Haunting and lyrical, understated and true.

A couple mourning the death of their teenage son in a freak accident confront past secrets while facing the uncertain future of their marriage in McCluskey’s debut.

Kat and Scott are struggling to navigate a world made brittle by grief. Kat, unable to cope with most day-to-day tasks, resents the way Scott, a corporate lawyer, buries himself in work to escape the pain. When she has to accompany him to an evening event, she's shocked to discover that his new client is a rich widow who used to be one of her own best friends. It’s been 20 years since Sarah Cherrington cut a swath through the conservative Catholic school where she met and dazzled young Kat; the two were inseparable, drawn to one another as misfits despite being complete opposites. But a dramatic falling out when they were in college broke up their friendship, and they haven’t communicated since.
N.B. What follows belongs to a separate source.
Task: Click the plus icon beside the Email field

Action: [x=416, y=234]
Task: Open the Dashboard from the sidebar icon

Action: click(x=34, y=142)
Sarah, once a poor orphan, has realized her greatest dream: she is extraordinarily wealthy, and her business acumen and ruthless demands to get what she wants make her a desirable but demanding client for Scott. Meanwhile, Sarah reaches out to Kat, offering her a second chance at motherhood through her connection to an adoption charity. When Scott denies Kat’s request to consider adopting, the fragile shell of their marriage begins to crack. This novel raises comparisons to Gone Girl and some of the other recent stories about characters who aren’t who they seem, but McCluskey’s beautiful prose elevates it above most of them. Her descriptions of both place and people are lush: "Kat woke early, as the sun was rising and the light changing from gray to gold....The gardens, with their fine morning mist, looked enchanted. She stood still for a while, breathing it all in, until she noticed that the patio doors were open and, as she watched, Sarah, in a cream-silk shirt and loose pants, came out." In contrast, the dialogue is simple and true. Above all, this is an exploration of the cost of grief and how it isolates even those who share the same loss. But McCluskey also suggests that everyone has the capacity to find the way through this lonely darkness and reach healing on the other side.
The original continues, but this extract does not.